I think you're misunderstanding and/or deliberately misrepresenting the point. The point isn't some asinine assertion, it's a very real fundamental problem with using LLMs for any actually useful task.

If you ask a person what an apple is, they think back to their previous experiences. They know what an apple looks like, what it tastes like, what it can be used for, how it feels to hold it. They have a wide variety of experiences that form a complete understanding of what an apple is. If they have never heard of an apple, they'll tell you they've never heard of it.

If you ask an LLM what an apple is, they don't pull from any kind of database of information, they don't pull from experiences, they don't pull from any kind of logic. Rather, they generate an answer that sounds like what a person would say in response to the question, "What is an apple?" They generate this based on nothing more than language itself. To an LLM, the only difference between an apple and a strawberry and a banana and a gibbon is that these things tend to be mentioned in different types of sentences. It is, granted, unlikely to tell you that an apple is a type of ape, but if it did it would say it confidently and with absolutely no doubt in its mind, because it doesn't have a mind and doesn't have doubt and doesn't have an actual way to compare an apple and a gibbon that doesn't involve analyzing the sentences in which the words appear.
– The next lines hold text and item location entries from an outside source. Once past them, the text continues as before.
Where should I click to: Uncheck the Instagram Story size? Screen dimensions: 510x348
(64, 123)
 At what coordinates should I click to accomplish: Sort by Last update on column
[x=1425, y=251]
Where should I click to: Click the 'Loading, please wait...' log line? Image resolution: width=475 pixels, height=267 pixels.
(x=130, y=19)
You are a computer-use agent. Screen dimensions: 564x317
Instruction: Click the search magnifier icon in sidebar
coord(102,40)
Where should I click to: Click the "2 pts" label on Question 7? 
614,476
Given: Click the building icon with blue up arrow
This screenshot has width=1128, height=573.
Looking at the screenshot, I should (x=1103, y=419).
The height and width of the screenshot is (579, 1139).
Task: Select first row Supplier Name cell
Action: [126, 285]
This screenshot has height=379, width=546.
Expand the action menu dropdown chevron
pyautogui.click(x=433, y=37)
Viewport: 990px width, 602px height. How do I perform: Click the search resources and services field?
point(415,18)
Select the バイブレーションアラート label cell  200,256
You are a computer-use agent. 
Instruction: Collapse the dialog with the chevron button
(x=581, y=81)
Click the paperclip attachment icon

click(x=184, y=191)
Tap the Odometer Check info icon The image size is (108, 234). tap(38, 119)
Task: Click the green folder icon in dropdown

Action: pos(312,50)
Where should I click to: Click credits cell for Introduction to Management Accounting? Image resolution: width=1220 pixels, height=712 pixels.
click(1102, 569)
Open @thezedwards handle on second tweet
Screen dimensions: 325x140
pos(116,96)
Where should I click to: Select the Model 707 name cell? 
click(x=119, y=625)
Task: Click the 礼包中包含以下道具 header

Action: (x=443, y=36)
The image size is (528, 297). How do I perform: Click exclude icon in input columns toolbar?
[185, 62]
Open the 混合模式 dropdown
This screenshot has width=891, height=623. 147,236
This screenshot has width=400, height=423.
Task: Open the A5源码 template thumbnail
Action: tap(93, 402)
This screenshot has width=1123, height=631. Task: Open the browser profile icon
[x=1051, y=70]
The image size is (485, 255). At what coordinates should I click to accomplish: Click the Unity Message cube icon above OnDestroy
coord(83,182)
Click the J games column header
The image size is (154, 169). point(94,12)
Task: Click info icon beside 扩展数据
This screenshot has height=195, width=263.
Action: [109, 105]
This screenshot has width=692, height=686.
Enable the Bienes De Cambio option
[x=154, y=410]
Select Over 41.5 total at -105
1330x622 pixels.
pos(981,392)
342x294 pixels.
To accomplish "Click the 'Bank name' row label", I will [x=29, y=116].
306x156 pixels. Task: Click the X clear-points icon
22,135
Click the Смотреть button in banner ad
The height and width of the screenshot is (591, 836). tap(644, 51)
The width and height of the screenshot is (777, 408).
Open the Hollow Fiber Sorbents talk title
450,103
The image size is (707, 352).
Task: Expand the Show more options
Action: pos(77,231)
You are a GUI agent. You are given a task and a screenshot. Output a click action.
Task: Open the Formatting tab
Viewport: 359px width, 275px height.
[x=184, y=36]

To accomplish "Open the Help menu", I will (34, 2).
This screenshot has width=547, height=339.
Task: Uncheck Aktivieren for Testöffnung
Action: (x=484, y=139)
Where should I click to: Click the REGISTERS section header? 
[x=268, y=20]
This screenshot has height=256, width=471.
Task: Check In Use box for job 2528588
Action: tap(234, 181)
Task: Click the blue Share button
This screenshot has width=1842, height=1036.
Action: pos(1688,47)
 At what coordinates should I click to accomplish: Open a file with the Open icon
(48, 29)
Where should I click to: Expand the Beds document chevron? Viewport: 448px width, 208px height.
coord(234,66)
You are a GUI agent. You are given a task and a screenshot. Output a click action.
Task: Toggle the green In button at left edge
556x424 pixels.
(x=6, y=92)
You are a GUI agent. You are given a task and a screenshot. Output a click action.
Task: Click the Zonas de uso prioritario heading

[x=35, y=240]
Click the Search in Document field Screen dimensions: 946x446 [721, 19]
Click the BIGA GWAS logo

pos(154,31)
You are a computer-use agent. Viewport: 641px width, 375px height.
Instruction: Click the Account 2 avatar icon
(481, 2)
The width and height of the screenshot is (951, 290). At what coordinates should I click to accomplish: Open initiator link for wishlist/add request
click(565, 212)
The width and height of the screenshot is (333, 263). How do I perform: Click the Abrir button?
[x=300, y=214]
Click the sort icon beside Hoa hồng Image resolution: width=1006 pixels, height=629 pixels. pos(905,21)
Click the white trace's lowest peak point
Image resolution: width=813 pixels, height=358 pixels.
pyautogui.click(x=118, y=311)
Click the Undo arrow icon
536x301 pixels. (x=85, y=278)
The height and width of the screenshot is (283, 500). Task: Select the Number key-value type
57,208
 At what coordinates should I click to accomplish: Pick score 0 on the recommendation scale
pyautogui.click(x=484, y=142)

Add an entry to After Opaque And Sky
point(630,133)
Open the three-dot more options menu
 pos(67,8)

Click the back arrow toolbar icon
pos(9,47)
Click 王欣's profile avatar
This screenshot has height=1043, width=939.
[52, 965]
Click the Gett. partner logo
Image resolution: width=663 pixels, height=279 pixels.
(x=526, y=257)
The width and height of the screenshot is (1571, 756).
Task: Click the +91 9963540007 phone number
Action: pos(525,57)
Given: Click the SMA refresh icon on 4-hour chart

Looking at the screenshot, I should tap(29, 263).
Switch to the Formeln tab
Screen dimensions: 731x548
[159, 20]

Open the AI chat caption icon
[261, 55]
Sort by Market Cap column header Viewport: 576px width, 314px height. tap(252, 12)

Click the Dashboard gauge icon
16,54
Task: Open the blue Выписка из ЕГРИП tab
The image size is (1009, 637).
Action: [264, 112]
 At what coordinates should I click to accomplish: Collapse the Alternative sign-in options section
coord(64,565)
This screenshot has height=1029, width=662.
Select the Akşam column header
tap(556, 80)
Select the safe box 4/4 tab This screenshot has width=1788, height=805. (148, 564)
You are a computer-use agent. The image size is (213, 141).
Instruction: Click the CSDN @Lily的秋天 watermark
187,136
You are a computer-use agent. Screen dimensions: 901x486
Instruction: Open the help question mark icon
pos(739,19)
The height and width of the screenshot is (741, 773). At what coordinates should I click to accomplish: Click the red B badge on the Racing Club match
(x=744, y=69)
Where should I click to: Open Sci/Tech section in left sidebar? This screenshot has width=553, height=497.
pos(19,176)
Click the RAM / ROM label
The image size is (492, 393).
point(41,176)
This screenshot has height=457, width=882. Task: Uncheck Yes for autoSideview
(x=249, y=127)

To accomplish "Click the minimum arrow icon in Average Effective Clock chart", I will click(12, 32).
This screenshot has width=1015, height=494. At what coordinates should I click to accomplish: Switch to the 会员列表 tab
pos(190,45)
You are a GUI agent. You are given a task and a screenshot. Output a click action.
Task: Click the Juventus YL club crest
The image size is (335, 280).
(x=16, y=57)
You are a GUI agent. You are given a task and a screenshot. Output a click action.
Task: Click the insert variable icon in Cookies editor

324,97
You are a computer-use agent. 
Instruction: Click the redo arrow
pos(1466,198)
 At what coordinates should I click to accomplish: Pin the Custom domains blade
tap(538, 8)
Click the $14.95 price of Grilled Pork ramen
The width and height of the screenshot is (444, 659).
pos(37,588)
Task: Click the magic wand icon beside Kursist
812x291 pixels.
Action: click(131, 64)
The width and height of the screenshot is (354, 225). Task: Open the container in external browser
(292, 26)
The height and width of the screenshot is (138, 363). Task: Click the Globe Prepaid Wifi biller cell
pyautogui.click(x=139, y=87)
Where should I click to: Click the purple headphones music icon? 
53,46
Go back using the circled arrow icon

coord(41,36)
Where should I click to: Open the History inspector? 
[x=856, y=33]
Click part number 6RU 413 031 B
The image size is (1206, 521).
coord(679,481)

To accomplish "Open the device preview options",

The problem is that most of the language-related tasks which would be useful to automate require not just text which sounds grammatically correct but text which makes sense. Text which is written with an understanding of the context and the meanings of the words being used.

An LLM is a very convincing Chinese room. And a Chinese room is not useful.

[–] Danquebec@sh.itjust.works 2 points 5 days ago

As an example of that, try asking a LLM questions about precise details about the lore of a fictional universe you know well, and you know that what you're asking about hasn't ever been detailed.

Not Tolkien because this has been too much discussed on the internet. Pick a universe much more niche.

It will completely invent stuff that kinda makes sense. Because it's predicting the next words that seem likely in the context.

A human would be much less likely to do this because they'd just be able to think and tell you "huh... I don't think the authors ever thought about that".